THE PARTNERSHIP FOR SUCCESS

  • WHAT WE DO

     

    • Development of a protocol for the generation and distribution of oblivious keys (OKD);
    • Implementation of a quantum communication physical system based on single-photon encoded in the polarization;​
    • Integration of the protocol with the quantum communication physical system;​
    • Test and validation of the quantum technology developed for SMC use case.
  • TECHNOLOGIAL APPROACH

     

    • Quantum Key Generation and Distribution (QKGD);​
    • Oblivious Transfers (OTs);​
    • Secure Multiparty Computing (SMC).

TRANSFORM CHALLENGES INTO OPPORTUNITIES

The project began with the known challenges associated with the physical implementation of the proposed solution and achieving high key rates considering the realistic scenario of imperfect devices and the environment. There were also the challenges regarding the choice of a use-case that fully justifies the need for secure computation, and is versatile enough to have an impact on future real-life implementations of this concept.

During the project execution, there were additional challenges associated with the use-case design, namely, making it technologically as less complex as possible keeping the future end-users in mind. The use-case design was adapted to consider simpler scenarios while ensuring there were solutions available for general scenarios, if adopted in the future. Regarding the experimental setup stage, additional challenges arose regarding the prototype’s dimensions and cost-effectiveness, which are being tackled by making some simplifications in the setup.

IMPROVE OTS PERFORMANCE
WITH QUANTUM

The expected results from the project involve OTs with enhanced security, as well as reduced computational complexity.
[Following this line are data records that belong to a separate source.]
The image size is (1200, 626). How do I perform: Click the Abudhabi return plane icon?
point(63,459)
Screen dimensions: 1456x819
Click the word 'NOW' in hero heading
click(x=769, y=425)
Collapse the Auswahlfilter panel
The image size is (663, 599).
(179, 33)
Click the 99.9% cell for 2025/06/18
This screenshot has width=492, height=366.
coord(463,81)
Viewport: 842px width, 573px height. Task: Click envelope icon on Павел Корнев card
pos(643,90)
For instance, our solution is not susceptible to intercept-now-decrypt-later kind of attacks, that classical alternatives suffer from. Similar to other celebrated protocols of quantum cryptography, e.g., quantum key distribution (QKD), the performance of our OT solution is bound to improve with the technology. 

As the world enters the quantum era of communication, it is exciting to be at the forefront of the development of these technologies. We believe that the advances we are helping create will open unseen possibilities in different sectors of technology. Preeti Yadav Expert at Capgemini Engineering

WHY CAPGEMINI ENGINEERING?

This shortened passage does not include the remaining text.